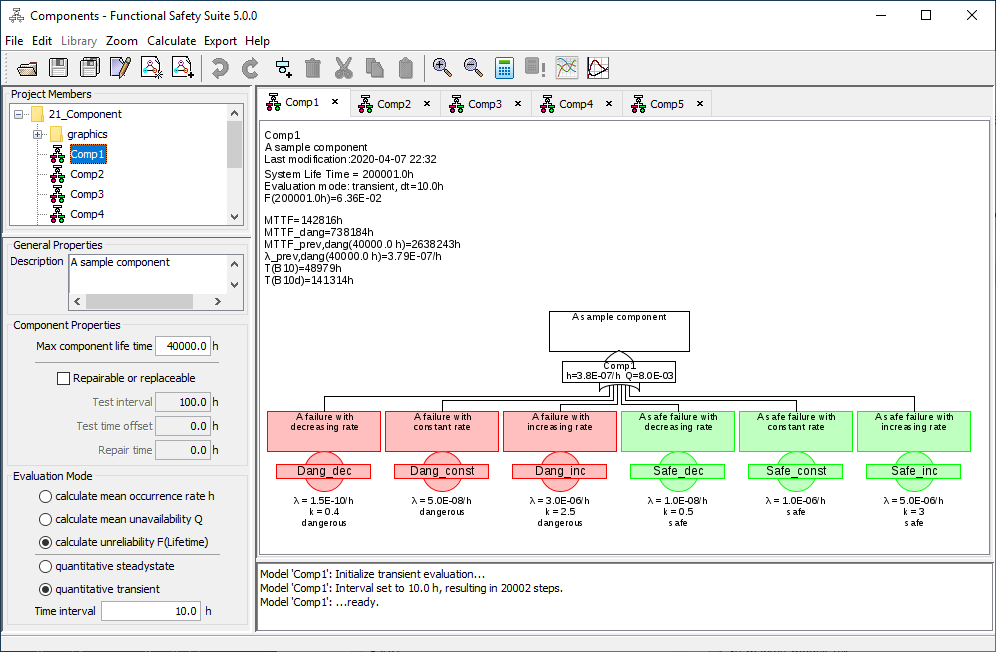Enable the Repairable or replaceable checkbox
Screen dimensions: 996x652
[x=64, y=378]
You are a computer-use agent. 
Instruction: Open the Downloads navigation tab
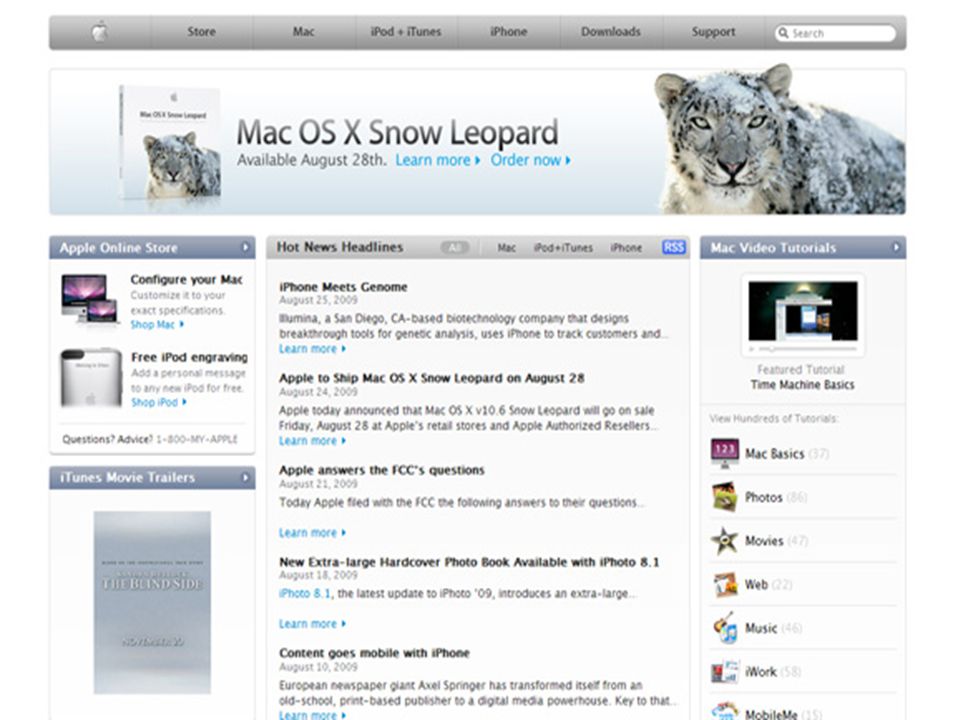pos(610,32)
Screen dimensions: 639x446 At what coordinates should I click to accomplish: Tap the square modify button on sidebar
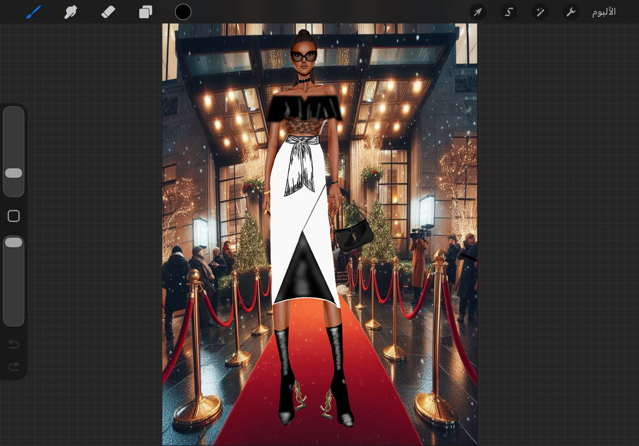pyautogui.click(x=14, y=216)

------------------------------------------------

• _TASK PROMPT_
Write out the records above line for line, leaving out the pictures.

• _FULL ANSWER_
Enable the Repairable or replaceable checkbox
Screen dimensions: 996x652
[x=64, y=378]
You are a computer-use agent. 
Instruction: Open the Downloads navigation tab
pos(610,32)
Screen dimensions: 639x446 At what coordinates should I click to accomplish: Tap the square modify button on sidebar
pyautogui.click(x=14, y=216)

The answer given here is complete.